Wednesday 5 May 2021

 WA: Widespread rain breaks May records across WA Wheatbelt
Wed 05 May 2021

A trough and low pressure system have brought heavy rain across the Wheatbelt and Great Southern on Tuesday and overnight into Wednesday breaking many May records, some that have stood for over a century.

Northam in the Central Wheatbelt and Colorado, Corrigin, Kojonup and Redlands in the Great Southern all have well over a hundred years of rainfall observations. Kojonup, with a near-perfect set of observations back to 1885 was notable. It smashed its former May one-day record of 54.2 set on 21 May 2014 by recording 81.2mm, the highest total in southern WA. Bickley on the eastern outskirts of Perth had 71.2 in the gauge and Wickepin 70.4.

The unusually heavy rain was caused by the movement of the low. It lay off the WA West Coast on Tuesday, dragging cloud and deep moisture down its eastern side but cut across SW WA overnight from Kalbarri to Esperance. This brought the moisture, instability and rain through the Wheatbelt and Great Southern.

Even heavier rain fell in the Pilbara due to a second trough. Barrow Island registered 103.2mm for the 24 hours to 09:00 Wednesday, more than twice its average monthly rain for May. Roebourne followed up with 86.2mm.

The rain map shows that a large part of the western third of the state recorded over 25mm of rain and AWN's rain list shows totals over 50mm.

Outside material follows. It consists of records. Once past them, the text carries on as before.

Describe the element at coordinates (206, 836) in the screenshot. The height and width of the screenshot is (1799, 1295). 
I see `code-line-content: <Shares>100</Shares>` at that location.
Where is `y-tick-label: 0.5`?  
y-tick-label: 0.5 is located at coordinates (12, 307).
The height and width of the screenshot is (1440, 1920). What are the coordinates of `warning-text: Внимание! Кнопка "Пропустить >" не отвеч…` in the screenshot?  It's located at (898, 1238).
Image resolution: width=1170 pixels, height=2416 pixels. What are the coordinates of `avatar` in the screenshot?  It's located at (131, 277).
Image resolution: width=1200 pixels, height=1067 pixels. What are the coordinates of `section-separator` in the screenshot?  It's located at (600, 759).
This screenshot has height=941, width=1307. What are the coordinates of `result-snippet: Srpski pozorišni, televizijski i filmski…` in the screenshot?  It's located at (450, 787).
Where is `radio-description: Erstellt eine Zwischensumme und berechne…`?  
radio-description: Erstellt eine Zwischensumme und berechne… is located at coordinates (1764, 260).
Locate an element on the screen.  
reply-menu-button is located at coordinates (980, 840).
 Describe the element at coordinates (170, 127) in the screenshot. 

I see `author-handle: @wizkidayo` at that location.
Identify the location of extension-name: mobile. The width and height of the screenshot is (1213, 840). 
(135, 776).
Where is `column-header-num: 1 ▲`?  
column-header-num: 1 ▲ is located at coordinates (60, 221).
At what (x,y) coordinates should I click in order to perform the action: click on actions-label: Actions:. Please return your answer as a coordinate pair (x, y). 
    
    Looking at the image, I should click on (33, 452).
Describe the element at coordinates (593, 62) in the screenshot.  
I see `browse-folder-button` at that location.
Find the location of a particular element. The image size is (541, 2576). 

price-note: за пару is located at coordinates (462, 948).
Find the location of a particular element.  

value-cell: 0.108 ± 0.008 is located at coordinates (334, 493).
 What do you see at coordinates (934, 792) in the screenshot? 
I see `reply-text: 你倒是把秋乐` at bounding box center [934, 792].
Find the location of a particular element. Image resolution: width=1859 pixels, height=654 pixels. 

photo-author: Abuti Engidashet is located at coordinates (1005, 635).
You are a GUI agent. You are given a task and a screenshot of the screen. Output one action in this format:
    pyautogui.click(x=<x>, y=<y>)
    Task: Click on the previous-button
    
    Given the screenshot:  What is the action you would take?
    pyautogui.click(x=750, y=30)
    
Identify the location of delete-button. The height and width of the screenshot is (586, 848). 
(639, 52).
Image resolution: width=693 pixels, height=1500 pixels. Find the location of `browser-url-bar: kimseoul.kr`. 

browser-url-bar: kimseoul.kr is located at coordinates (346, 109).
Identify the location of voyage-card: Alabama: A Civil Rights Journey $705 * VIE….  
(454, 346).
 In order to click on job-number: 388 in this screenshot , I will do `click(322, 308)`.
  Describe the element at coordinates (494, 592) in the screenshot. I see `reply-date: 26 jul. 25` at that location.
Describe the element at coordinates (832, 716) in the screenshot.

 NSW: Lines of showers accumulate big totals on NSW South Coast
Wed 05 May 2021

On the other side of the country, another trough brought heavy rain to parts of the Illawarra and South Coast from about 23:00 Tuesday as lines of showers following the same track moved onshore into the coastal mountains.

The heaviest of these shower lines was in the Bega Valley where all of the BoM's Flood Gauge Network reported more than 100mm. The heaviest 24 hour total to 09:00 Wednesday was 156mm at Black Range, 5km S of Bega, with 75mm falling in 2 hours to 03:00. The Bega AWS reported 115.0mm, breaking its May record of 75.2 in 26 years of operation.

Other heavy shower lines crossed the coast around Ulladulla where a small low developed briefly near midnight. Lake Tabourie just to the south had an 09:00 total of 100mm and heavy rain extended SW along the coastal mountains to between Braidwood and Batemans Bay.

A third area of heavy showers moved up the Shoalhaven River valley bringing rain totals of 50 to 150mm. The heaviest were on the arc of escarpments from N to SW of Nowra with Mongarlowe, 20km NE of Braidwood, highest with 82mm to 09:00 and a further 74 to 17:30.

During the afternoon, a low developed in the trough off the NSW North Coast. It's the residue of a cut-off low that has moved from the Southern Ocean, through western and northern NSW to the SE QLD coast over the past two days. This has begun to move down the coast but, because it is dragging the heavy showers with it, showers are not lingering as they did on the South Coast overnight so totals to 18:00 have been less than 25mm.